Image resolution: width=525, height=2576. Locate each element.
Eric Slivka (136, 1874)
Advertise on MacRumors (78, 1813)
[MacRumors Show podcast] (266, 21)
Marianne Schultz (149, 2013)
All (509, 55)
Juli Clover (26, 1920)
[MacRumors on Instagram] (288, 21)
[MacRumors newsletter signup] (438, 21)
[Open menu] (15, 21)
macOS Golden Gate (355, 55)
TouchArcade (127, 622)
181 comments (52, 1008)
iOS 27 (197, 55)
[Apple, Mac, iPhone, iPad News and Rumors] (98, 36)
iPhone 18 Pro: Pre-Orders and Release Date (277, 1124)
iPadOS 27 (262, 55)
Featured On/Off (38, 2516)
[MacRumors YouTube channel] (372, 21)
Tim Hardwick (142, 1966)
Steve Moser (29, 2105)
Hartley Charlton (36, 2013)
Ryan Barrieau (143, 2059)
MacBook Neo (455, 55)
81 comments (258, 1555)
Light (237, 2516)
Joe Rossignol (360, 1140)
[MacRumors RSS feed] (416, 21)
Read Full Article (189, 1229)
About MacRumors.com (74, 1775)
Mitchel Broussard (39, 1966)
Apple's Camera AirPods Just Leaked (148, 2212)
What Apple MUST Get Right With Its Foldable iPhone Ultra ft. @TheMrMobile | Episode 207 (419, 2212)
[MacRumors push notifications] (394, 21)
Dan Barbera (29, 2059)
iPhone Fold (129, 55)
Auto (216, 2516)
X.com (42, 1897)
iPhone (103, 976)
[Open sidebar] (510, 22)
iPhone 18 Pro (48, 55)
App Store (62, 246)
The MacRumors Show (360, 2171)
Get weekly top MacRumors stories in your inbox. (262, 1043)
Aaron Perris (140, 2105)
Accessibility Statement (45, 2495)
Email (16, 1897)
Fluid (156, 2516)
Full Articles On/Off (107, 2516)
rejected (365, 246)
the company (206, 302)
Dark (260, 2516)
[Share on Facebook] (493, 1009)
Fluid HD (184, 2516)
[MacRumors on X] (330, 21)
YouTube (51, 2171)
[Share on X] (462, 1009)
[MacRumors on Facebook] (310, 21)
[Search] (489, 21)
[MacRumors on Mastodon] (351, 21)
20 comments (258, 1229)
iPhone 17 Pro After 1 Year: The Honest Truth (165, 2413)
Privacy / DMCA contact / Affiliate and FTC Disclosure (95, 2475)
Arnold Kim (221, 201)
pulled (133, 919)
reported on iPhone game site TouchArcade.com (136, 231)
■ ■ ■ ■ ■
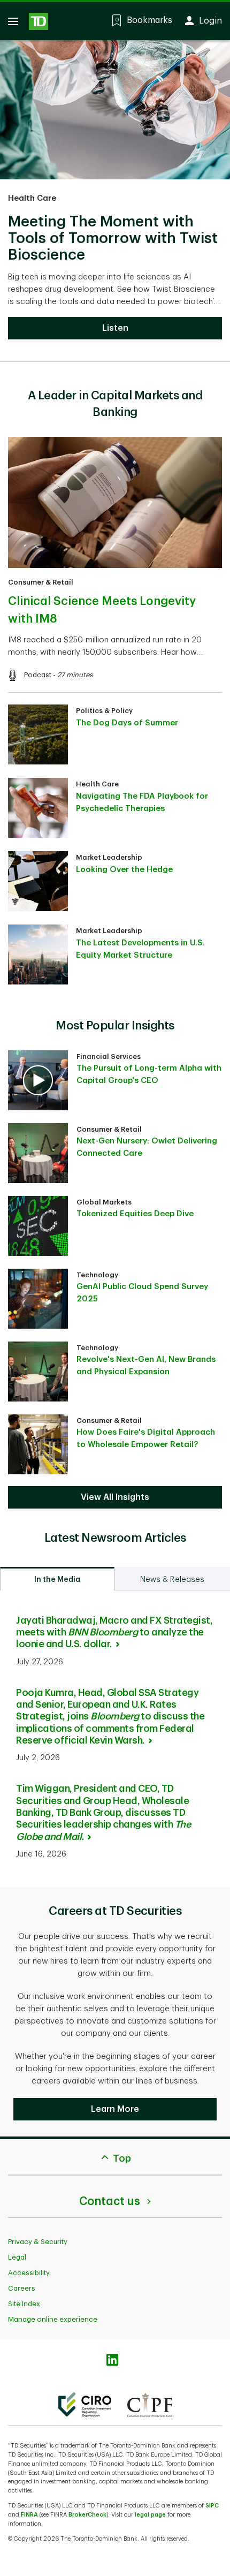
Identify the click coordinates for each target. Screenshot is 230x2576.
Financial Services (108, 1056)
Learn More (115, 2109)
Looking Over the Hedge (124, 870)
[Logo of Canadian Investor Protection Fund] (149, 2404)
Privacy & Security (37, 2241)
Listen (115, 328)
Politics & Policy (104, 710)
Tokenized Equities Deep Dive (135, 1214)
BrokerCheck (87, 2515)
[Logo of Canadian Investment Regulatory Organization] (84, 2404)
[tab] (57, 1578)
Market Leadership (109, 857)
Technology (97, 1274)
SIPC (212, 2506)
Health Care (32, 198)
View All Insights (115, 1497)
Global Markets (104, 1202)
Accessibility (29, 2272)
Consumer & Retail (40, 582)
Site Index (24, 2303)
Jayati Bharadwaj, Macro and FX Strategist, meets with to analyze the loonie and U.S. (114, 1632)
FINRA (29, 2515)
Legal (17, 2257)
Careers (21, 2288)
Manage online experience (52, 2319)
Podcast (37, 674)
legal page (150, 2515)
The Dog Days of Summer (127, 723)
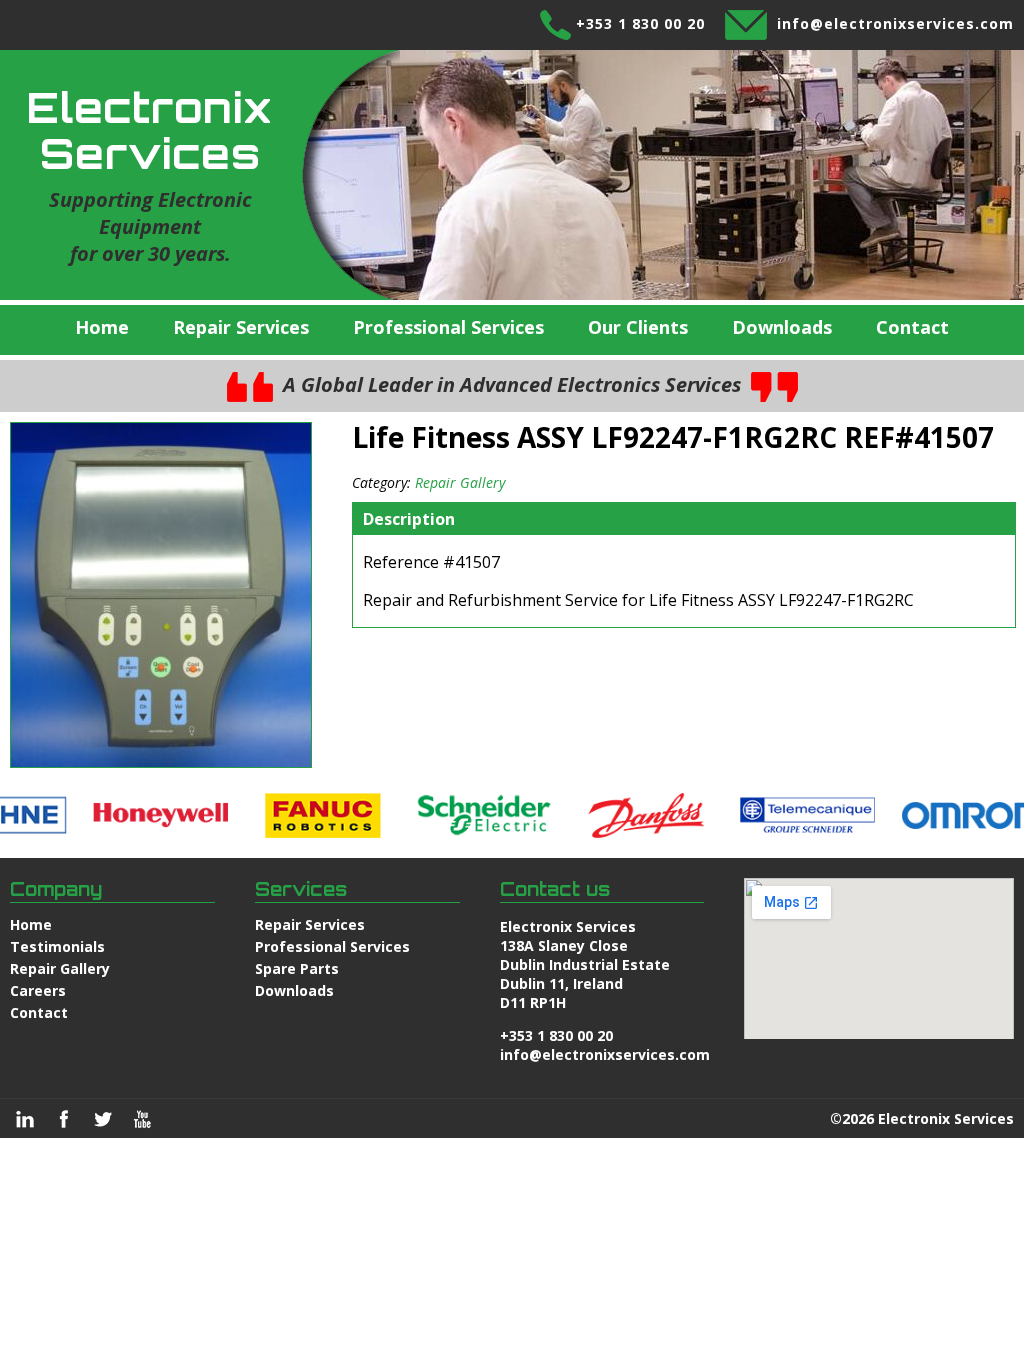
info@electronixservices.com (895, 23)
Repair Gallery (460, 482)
■ ■ ■ ■ ■
* The task *
Extract the lines of the preceding material that run from the line with "Listen (115, 328)" through the line with "Site Index (24, 2303)", inclusive, reproducing them exactly and adding nothing.

* Solution for this exercise *
Listen (115, 328)
Politics & Policy (104, 710)
Tokenized Equities Deep Dive (135, 1214)
BrokerCheck (87, 2515)
[Logo of Canadian Investment Regulatory Organization] (84, 2404)
[tab] (57, 1578)
Market Leadership (109, 857)
Technology (97, 1274)
SIPC (212, 2506)
Health Care (32, 198)
View All Insights (115, 1497)
Global Markets (104, 1202)
Accessibility (29, 2272)
Consumer & Retail (40, 582)
Site Index (24, 2303)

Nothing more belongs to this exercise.